If \(10.0 \mathrm{~L}\) of neon gas exerts a pressure of 125 psi at \(373 \mathrm{~K}\), what is the number of moles of gas?

Short answer

The number of moles of neon gas is approximately 2.78 moles.

Step-by-step solution

Identify the Ideal Gas Law

To find the number of moles of neon gas, we will use the Ideal Gas Law, which is given by the equation \( PV = nRT \), where \( P \) is the pressure, \( V \) is the volume, \( n \) is the number of moles, \( R \) is the ideal gas constant, and \( T \) is the temperature in Kelvin.

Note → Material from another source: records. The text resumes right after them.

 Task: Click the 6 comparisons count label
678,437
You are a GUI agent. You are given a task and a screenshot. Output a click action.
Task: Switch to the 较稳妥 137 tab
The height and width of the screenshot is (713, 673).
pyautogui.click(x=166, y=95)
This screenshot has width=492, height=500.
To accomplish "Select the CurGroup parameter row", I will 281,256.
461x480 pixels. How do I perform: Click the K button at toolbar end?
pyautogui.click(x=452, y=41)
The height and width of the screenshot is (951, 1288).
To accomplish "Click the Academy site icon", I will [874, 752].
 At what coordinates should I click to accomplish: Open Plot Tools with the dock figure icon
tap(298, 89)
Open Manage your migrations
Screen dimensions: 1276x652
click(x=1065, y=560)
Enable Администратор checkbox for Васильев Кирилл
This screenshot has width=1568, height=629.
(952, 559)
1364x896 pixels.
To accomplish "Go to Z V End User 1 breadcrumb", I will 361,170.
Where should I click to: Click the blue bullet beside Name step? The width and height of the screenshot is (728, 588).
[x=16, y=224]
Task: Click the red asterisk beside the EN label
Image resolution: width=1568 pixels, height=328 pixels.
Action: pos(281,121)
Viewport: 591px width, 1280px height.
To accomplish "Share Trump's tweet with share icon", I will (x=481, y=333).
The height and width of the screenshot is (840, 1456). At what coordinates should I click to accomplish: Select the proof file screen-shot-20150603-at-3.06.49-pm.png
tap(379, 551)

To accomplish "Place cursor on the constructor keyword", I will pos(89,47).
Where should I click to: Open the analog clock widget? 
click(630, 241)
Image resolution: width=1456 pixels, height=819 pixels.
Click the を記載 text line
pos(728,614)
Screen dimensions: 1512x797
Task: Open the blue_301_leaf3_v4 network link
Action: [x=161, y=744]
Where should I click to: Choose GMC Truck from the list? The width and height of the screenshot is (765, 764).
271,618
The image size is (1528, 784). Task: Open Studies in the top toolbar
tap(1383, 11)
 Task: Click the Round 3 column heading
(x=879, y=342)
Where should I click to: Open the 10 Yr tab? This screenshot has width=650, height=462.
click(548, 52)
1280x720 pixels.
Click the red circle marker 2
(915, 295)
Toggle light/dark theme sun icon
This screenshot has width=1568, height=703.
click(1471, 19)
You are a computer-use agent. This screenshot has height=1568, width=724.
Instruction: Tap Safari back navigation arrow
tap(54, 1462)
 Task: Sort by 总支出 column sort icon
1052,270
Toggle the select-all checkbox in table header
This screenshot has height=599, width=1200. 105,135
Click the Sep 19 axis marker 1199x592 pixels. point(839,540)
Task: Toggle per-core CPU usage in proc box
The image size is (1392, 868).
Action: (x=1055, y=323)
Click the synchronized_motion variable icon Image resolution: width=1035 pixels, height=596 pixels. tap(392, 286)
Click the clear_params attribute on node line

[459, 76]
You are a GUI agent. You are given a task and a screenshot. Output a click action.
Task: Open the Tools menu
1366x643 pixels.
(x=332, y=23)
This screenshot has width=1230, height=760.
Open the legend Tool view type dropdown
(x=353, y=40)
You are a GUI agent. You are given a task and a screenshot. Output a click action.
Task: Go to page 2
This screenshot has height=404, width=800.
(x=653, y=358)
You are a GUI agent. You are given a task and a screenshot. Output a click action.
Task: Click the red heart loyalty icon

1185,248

Arrange the Ideal Gas Law to Solve for Moles

Re-arrange the equation \( PV = nRT \) to solve for \( n \), the number of moles: \( n = \frac{PV}{RT} \).

Convert Units

Ensure that all units are compatible with the gas constant \( R \). Pressure should be in atm and volume in liters. Given \( P = 125 \text{ psi} \), convert it to atm: \( P = \frac{125}{14.696} \approx 8.512 \text{ atm} \). Volume is already in liters: \( V = 10.0 \text{ L} \). Temperature is given as \( T = 373 \text{ K} \).

Use the Ideal Gas Constant

Choose \( R \), the ideal gas constant, with appropriate units. For \( atm \), \( L \), and \( K \), \( R = 0.0821 \text{ L atm K}^{-1} ext{mol}^{-1} \).

Calculate the Number of Moles

Substitute the values into the equation \( n = \frac{PV}{RT} \):\[n = \frac{8.512 \times 10.0}{0.0821 \times 373} \approx \frac{85.12}{30.6233} \approx 2.78 \]Thus, the number of moles of neon gas is approximately 2.78 moles.

Key concepts

Mole Calculations

In solving problems involving gases using the Ideal Gas Law, one needs to understand how to calculate the number of moles. The mole is a fundamental concept in chemistry used to express amounts of a chemical substance. It is essential when you're dealing with chemical reactions and quantitative analysis.
To calculate moles using the Ideal Gas Law, the formula is rearranged to solve for \( n \), representing the number of moles: \[ n = \frac{PV}{RT} \]Where:

• \( P \) is the pressure of the gas.
• \( V \) stands for volume.
• \( R \) is the Ideal Gas Constant.
• \( T \) is the temperature in Kelvin.

Each variable must be correctly calculated and converted to ensure they align with the units of \( R \). Specifically, ensure your volume is in liters, pressure in atmospheres, and temperature in Kelvin for this particular constant. In this way, one can determine the number of moles accurately, just like in the exercise where we found 2.78 moles of neon gas.

Gas Conversion Units

To solve problems involving gases and the Ideal Gas Law, converting units correctly is crucial. Every gas problem requires the alignment of the units used with the gas constant, \( R \).
For the exercise given, the pressure was initially in psi, but it needed to be converted to atm because that is the standard unit in the Ideal Gas Law when using the common gas constant \( R = 0.0821 \ \text{L atm K}^{-1} \, \text{mol}^{-1} \). Conversion can be done using the conversion factor: 1 atm = 14.696 psi.
Thus, for 125 psi, conversion to atm is:

• \( P = \frac{125}{14.696} \approx 8.512 \, \text{atm} \)

Volume is already measured in liters, so no conversion is necessary there. However, always ensure temperatures are in Kelvin by adding 273.15 to convert from Celsius.
With the correct units, you can seamlessly apply the Ideal Gas Law to solve for the desired variable!

Ideal Gas Constant

The Ideal Gas Constant, \( R \), is central to applications involving the Ideal Gas Law. It interrelates the physical properties of gases in the equation \( PV = nRT \).
This constant allows us to use a consistent set of units across different calculations, such as liters, atmospheres, Kelvin, and moles. For common calculations involving these units, \( R \) is used as 0.0821 \( \text{L atm K}^{-1} \, \text{mol}^{-1} \).
However, \( R \) can take different values depending on the units involved:

• For \( \ ext{Joule} \) units: \( R = 8.314 \ \text{J K}^{-1} \, \text{mol}^{-1} \)
• For \( \ ext{cm}^3 \) and \( \ ext{torr}: \ R = 62.364 \ \text{cm}^3 \ \, \text{torr} \ \, \text{K}^{-1} \, \text{mol}^{-1} \)

Choosing the correct \( R \) is vital based on the given units in your gas calculations, enabling the correct determination of other gas properties such as pressure or volume.